- _Record set_
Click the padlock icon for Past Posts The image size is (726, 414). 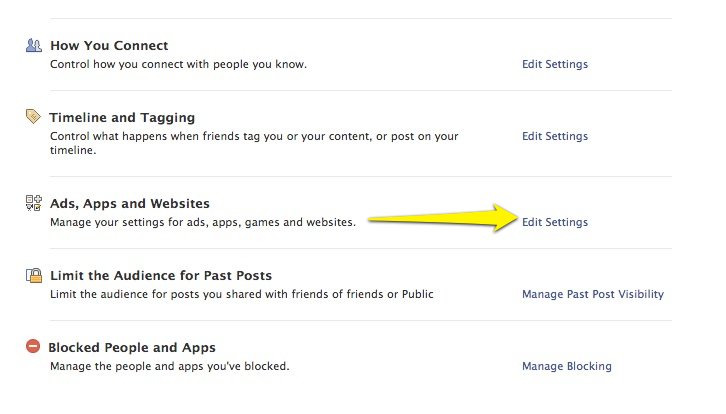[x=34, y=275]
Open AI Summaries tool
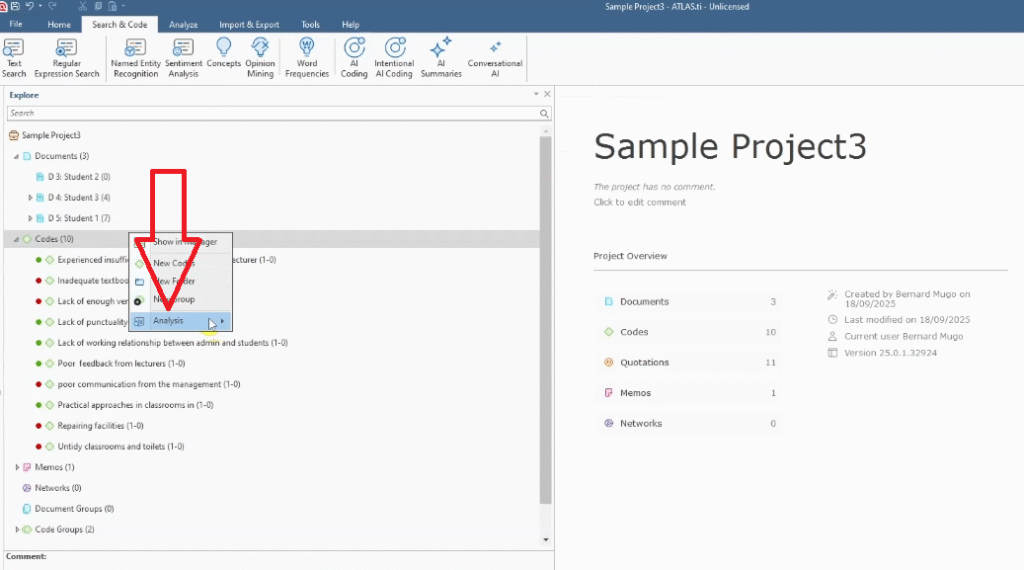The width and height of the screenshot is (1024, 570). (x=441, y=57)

--

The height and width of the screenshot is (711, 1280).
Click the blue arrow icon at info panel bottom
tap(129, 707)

--

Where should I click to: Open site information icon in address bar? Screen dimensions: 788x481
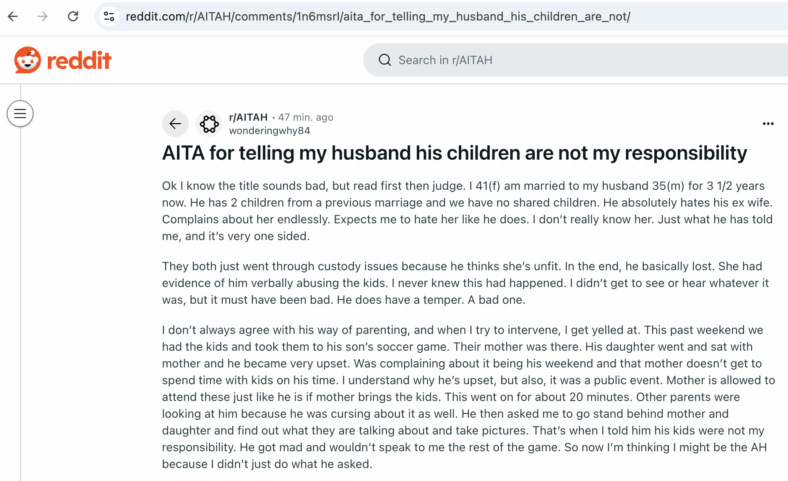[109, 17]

- _Requirements_
Quote word for word the part of the entries that opens with the line containing "The height and" and closes with the line containing "tap(129, 707)", including both of those lines.

- _Solution for this exercise_
The height and width of the screenshot is (711, 1280).
Click the blue arrow icon at info panel bottom
tap(129, 707)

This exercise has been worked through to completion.